The second most important class you take is your major ensemble. The requirements for this class are thus: attendance at all rehearsals (only death is an excused absence; hospitalization might depend on the reason), attendance at any sectional your section leader desires to call, your personal practice time to work up your part because rehearsal is not for practicing, and attendance at however many dress rehearsals and concerts the ensemble performs. Rehearsals are generally two hours long, three days a week. That's six hours of class time plus whatever it takes outside rehearsal. For all of this, you earn one credit hour.

Of course, you do not want to be a slacker. Nobody takes only one ensemble. Most take two. Some take three.

Now comes the piano classes. This is a sneaky one. Piano isn't actually in the degree catalog. What is in the catalog is that you must pass a piano proficiency before taking upper level classes. The piano proficiency is an ungraded exam given by the notoriously fickle piano professor. Until you have passed, you have to take a piano class every semester until you do. Piano class meets for 75 minutes twice a week (2 and a half hours). You, theoretically, should practice 30 minutes a day to gain mastery. You probably don't. Most students have to take four semesters of piano. Some, cough, take five. For all of this, you earn one credit hour.

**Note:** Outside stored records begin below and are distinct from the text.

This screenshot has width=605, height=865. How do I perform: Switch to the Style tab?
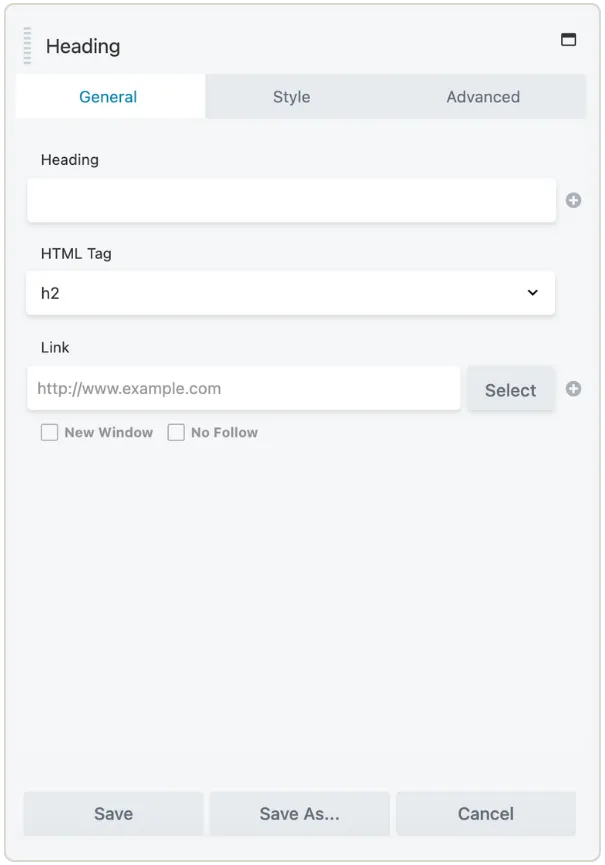coord(291,97)

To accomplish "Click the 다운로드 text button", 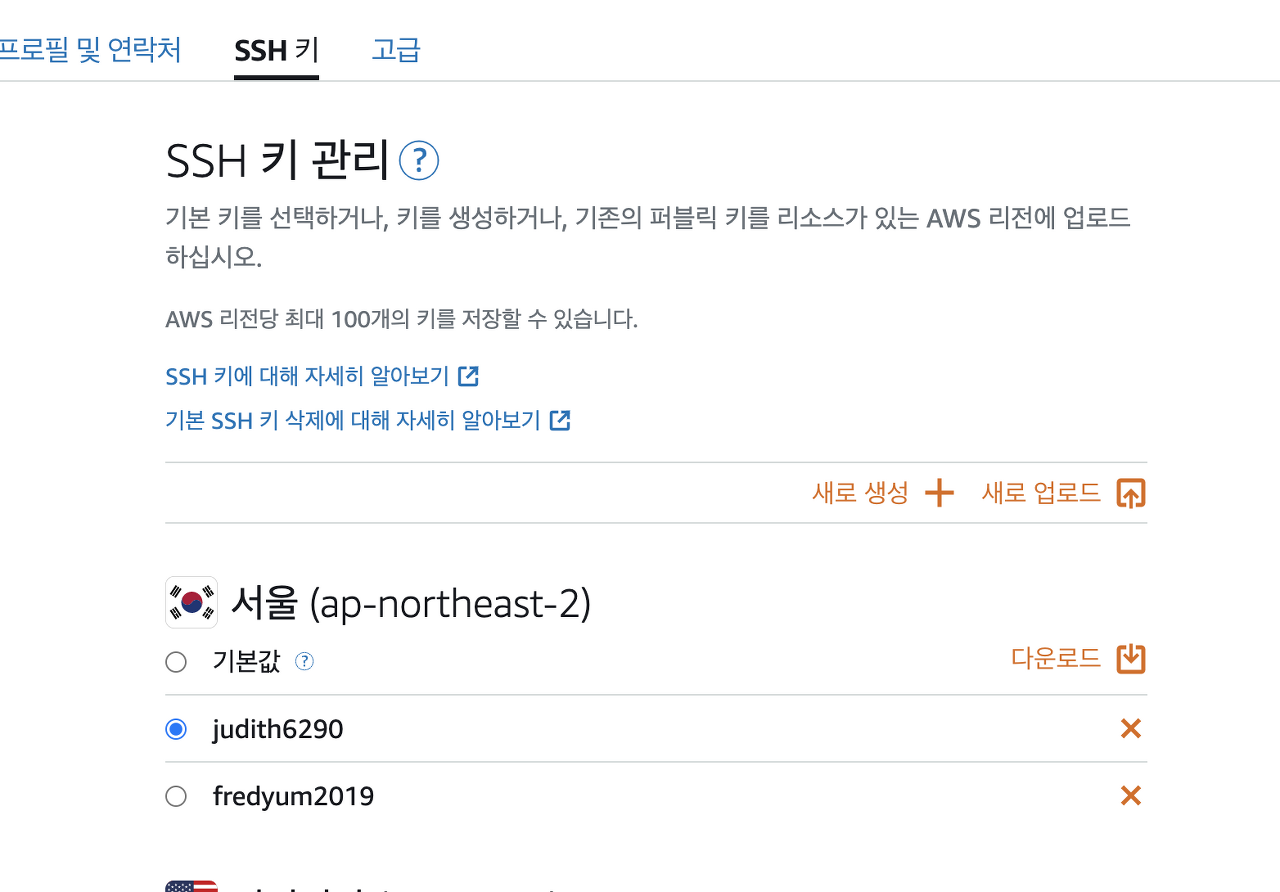I will click(x=1056, y=659).
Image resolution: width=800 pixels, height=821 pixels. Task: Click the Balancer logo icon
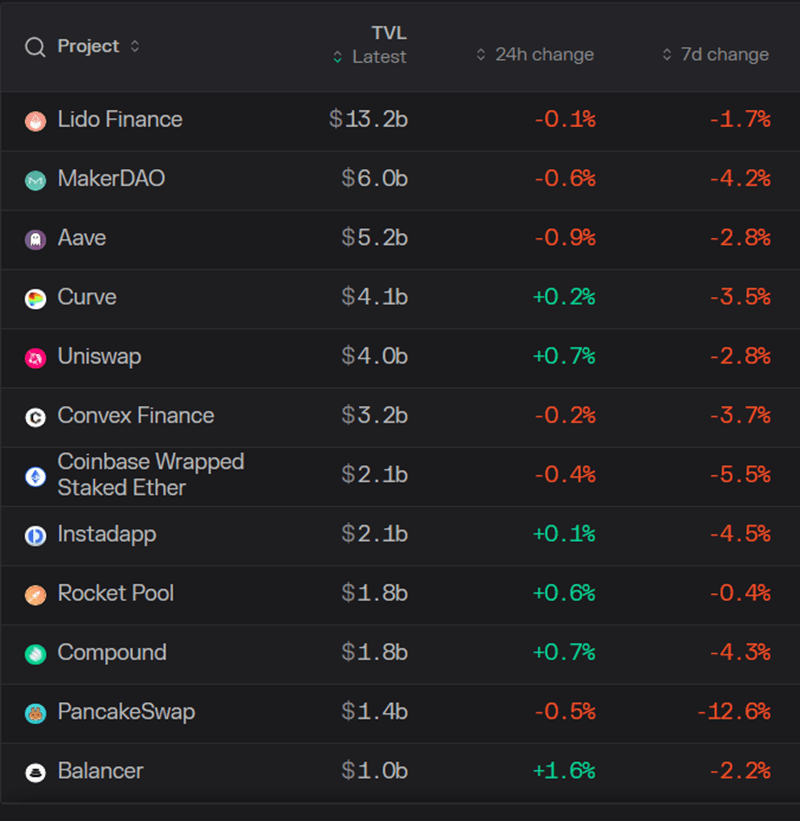(35, 772)
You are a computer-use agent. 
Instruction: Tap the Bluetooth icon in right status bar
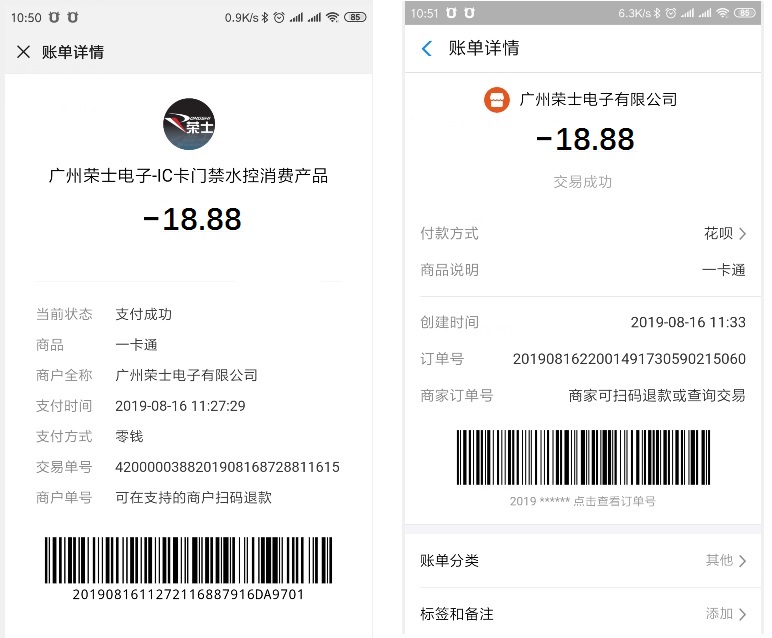coord(657,13)
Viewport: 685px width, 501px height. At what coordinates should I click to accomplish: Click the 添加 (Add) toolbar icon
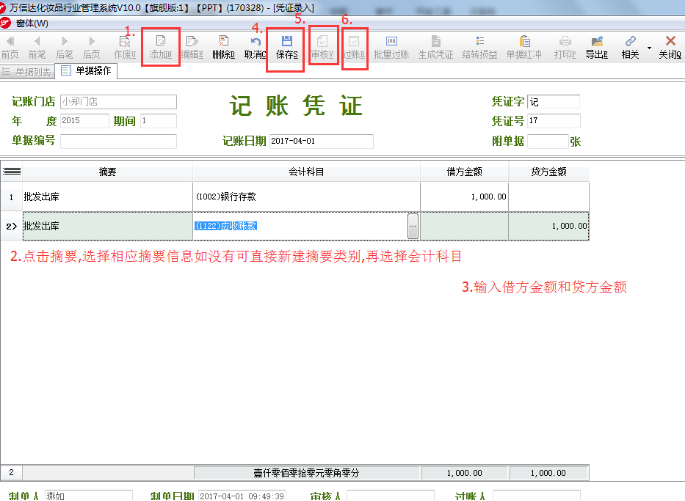pyautogui.click(x=160, y=46)
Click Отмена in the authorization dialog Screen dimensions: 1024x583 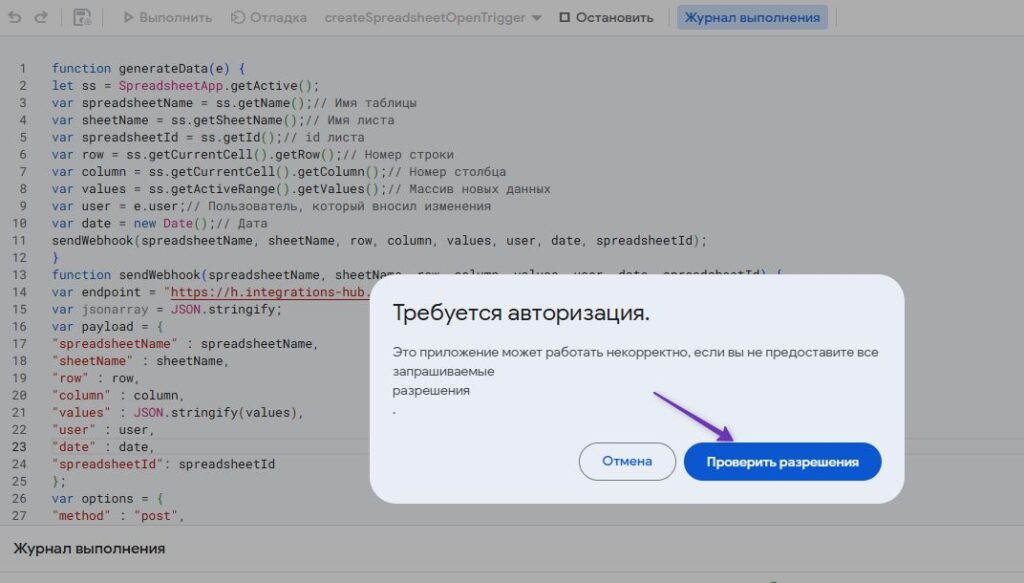point(627,461)
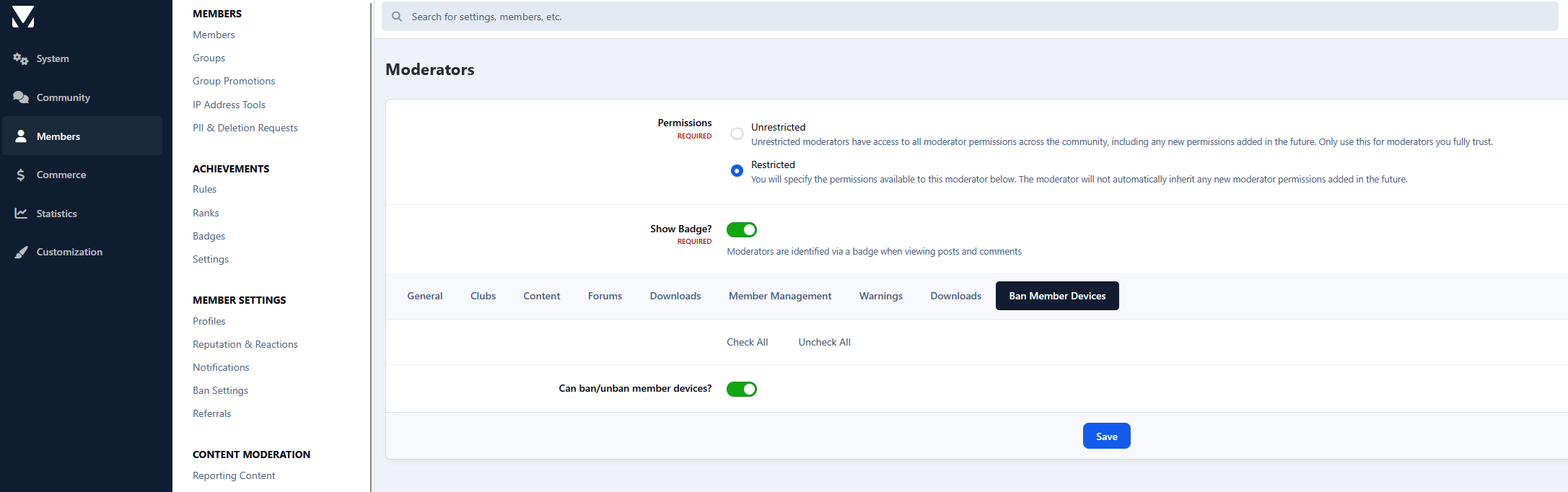Viewport: 1568px width, 492px height.
Task: Select Members via its person icon
Action: pos(21,136)
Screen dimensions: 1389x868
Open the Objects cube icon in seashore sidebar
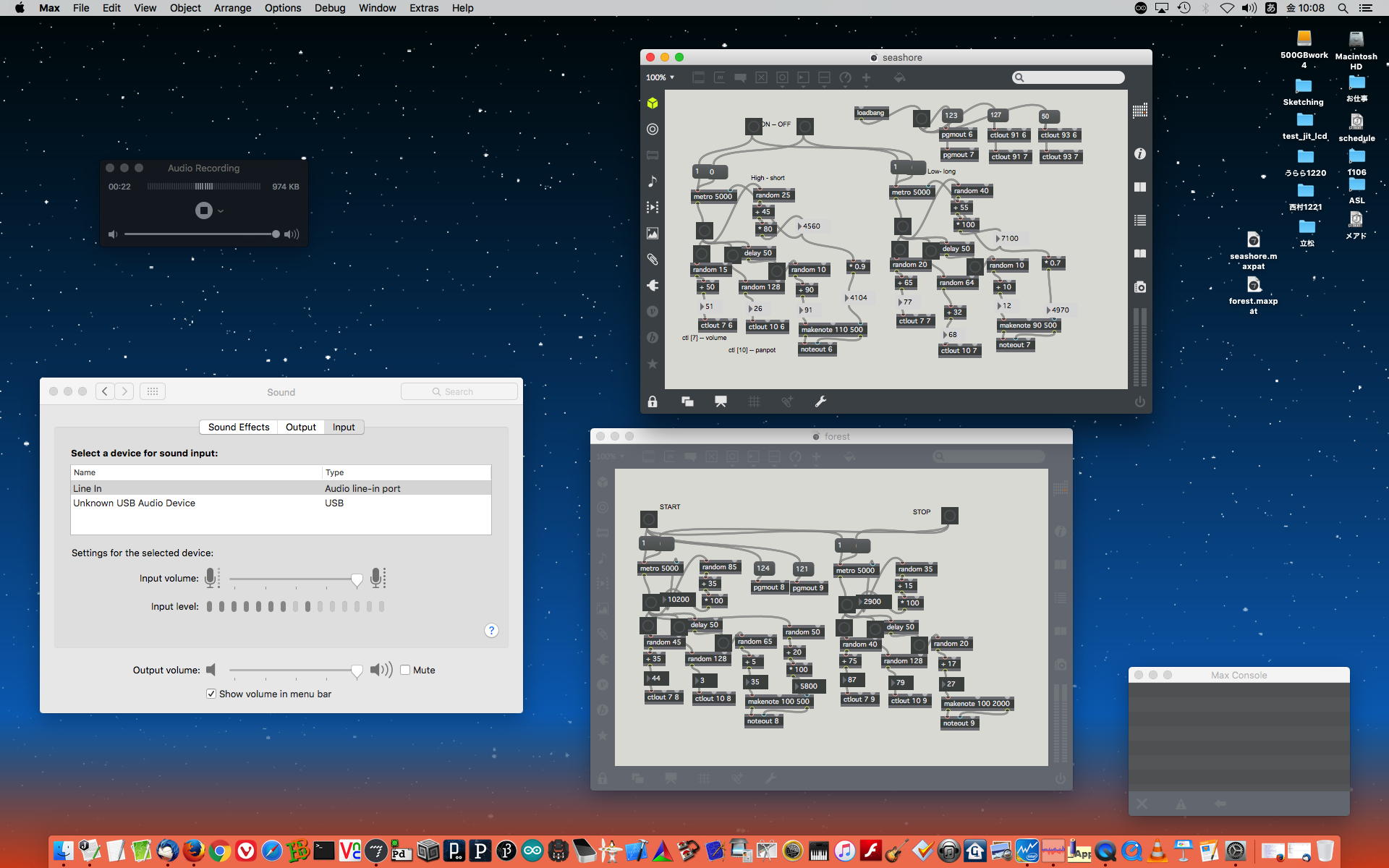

A vital part of a music degree is ear-training and sight-singing. This is as bad as it sounds. You are given music on paper, given the starting tone, and then you are supposed to sing accurately what is on the page without ever having heard it before. Or alternatively, you have a blank staff, are told the starting note, and have to notate whatever melody is played. This class was the weeder. If you could survive this class, with its sarcastic, no nonsense professor who wouldn't hesitate to tell you that you were out to lunch, maybe you could cut it as a music major. You have four semesters of this class, meeting twice a week for 75 minute classes. You definitely practice because it is the single most embarrassing class on the schedule. For all of this, you earn one credit hour. 

Then there are your instrument classes. These classes exist to familiarize you with all the other instruments that are not your own. You will take six of these classes: one for your major instrument family, one for strings, one for percussion, one for voice, and two for your opposite instrument family. (Yes, I had to play a tuba. Yes, we were about the same size.)

Your class meets twice a week for an hour and a half. You definitely will be practicing whatever instrument you are assigned for 30 minutes a day because these classes kick your rear. This is 3 hours of class plus at least three hours of practice time, plus delightful written exams. For all of this, you earn one credit hour.

After that is the capstone instrument class, affectionately known as Boobie Band, where you are assigned an instrument that is not yours and the class has to function as an ensemble. This is another two and a half hours a week plus practice time. And you will practice because a master of this new, strange instrument, you are not. For all of this, you earn one credit hour.

Then there are the various electives you might decide to take if you decide graduating on time is not for you. Electives include improv, recording, deeper study into other instruments, minor ensembles. All of these are one credit hour.

We did have classes that were more standardized, three hour classes like Music Theory or Music History. I think Conducting was two hours, maybe? But a three hour class was an exception, not the rule, and usually took less bandwidth rather than more. My schedule generally consisted of two or three three hour classes and six or eight one hour classes to make up a full time schedule.

The way they got away with this is that most of our classes were classified as Labs. You remember when you took your three hour chemistry class and it had an attached one hour lab that met for three hours once a week? Like that, except a whole degree's worth of them and no attached lecture classes. Just time consuming lab after lab after lab. Don't you wish you were a music major too?